RECORDS FOR THIS EXERCISE →
+++

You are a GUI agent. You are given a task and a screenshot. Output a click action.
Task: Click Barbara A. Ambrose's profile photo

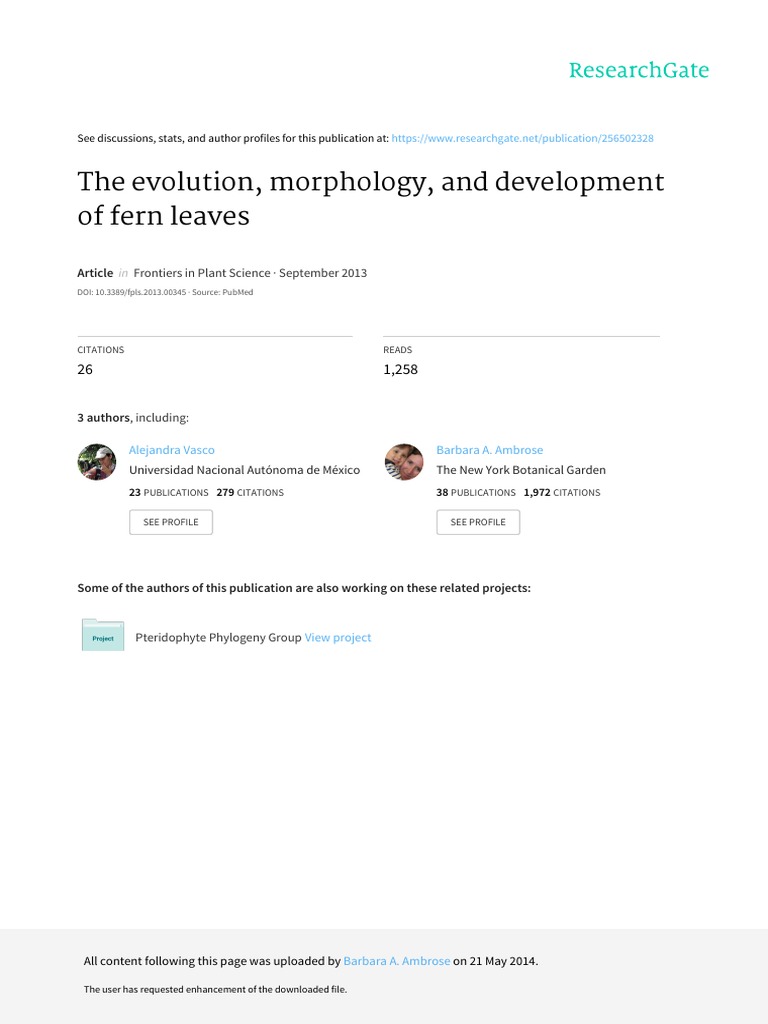(x=403, y=462)
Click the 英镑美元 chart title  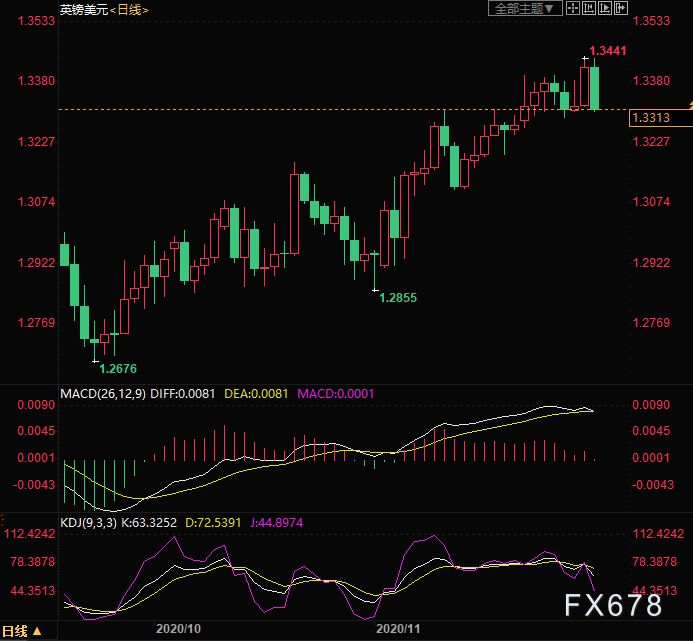pos(81,10)
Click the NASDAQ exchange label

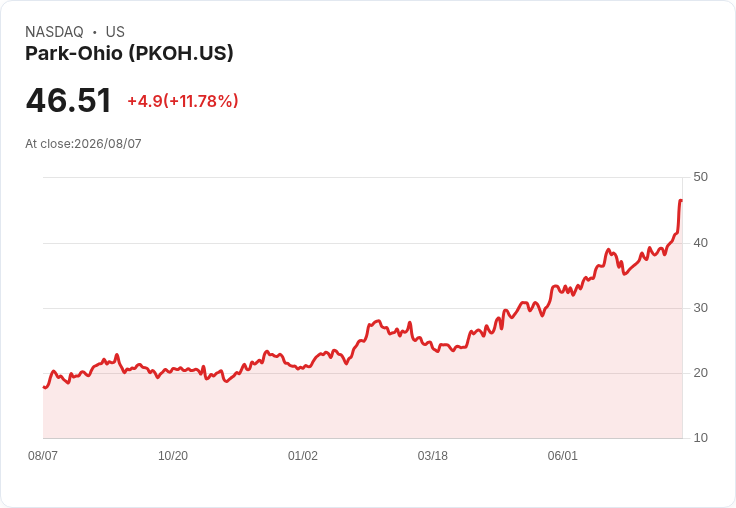[54, 32]
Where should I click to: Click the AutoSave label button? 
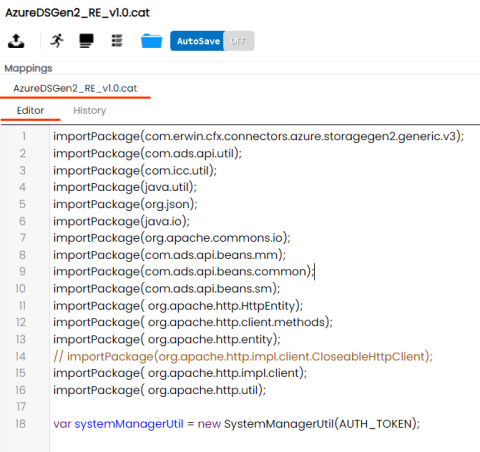(198, 41)
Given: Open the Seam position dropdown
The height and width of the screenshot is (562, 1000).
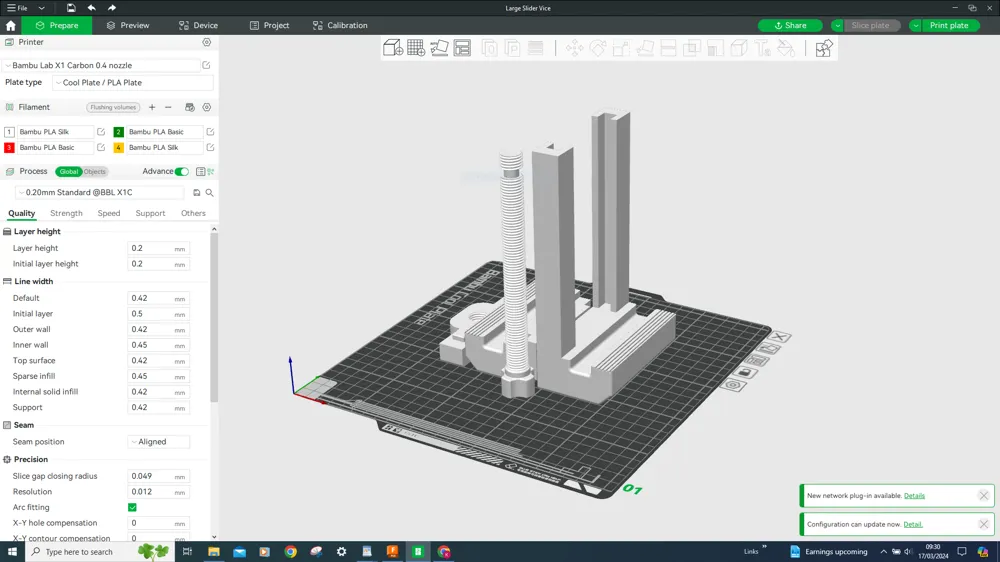Looking at the screenshot, I should tap(158, 442).
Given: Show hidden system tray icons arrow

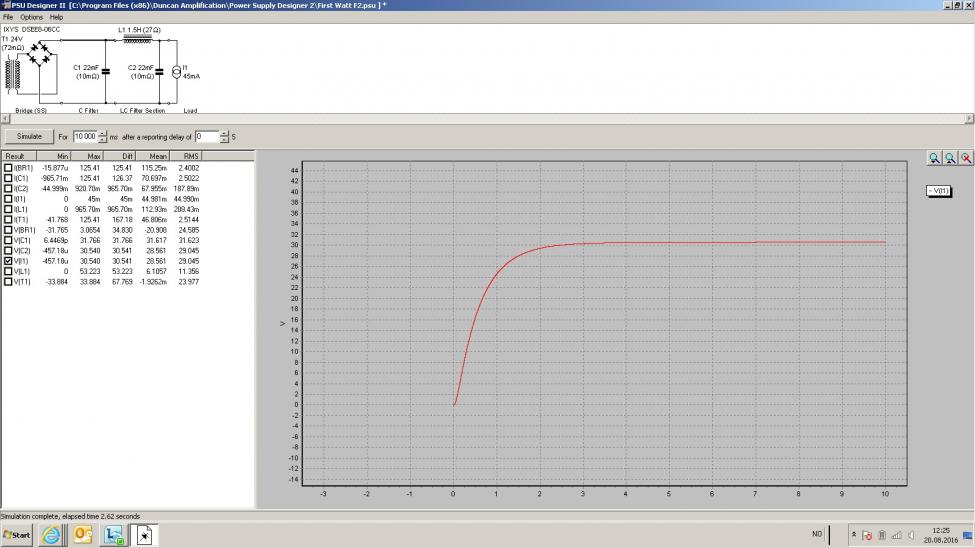Looking at the screenshot, I should click(853, 535).
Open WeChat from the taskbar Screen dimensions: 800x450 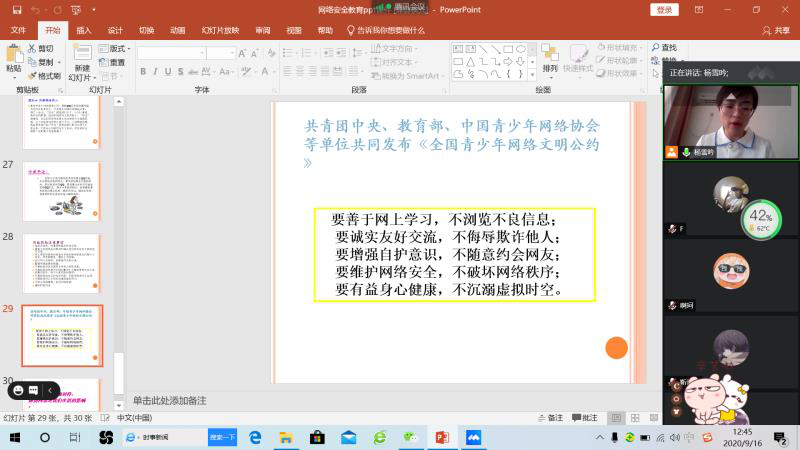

+++

WHAT YOU ARE ASKED TO DO →
Set down the line containing "Given: Show hidden system tray icons arrow", then every later line through the end of the material, exactly as written; omit any picture.

TASK RESULT →
Given: Show hidden system tray icons arrow

Looking at the screenshot, I should click(853, 535).
Open WeChat from the taskbar Screen dimensions: 800x450 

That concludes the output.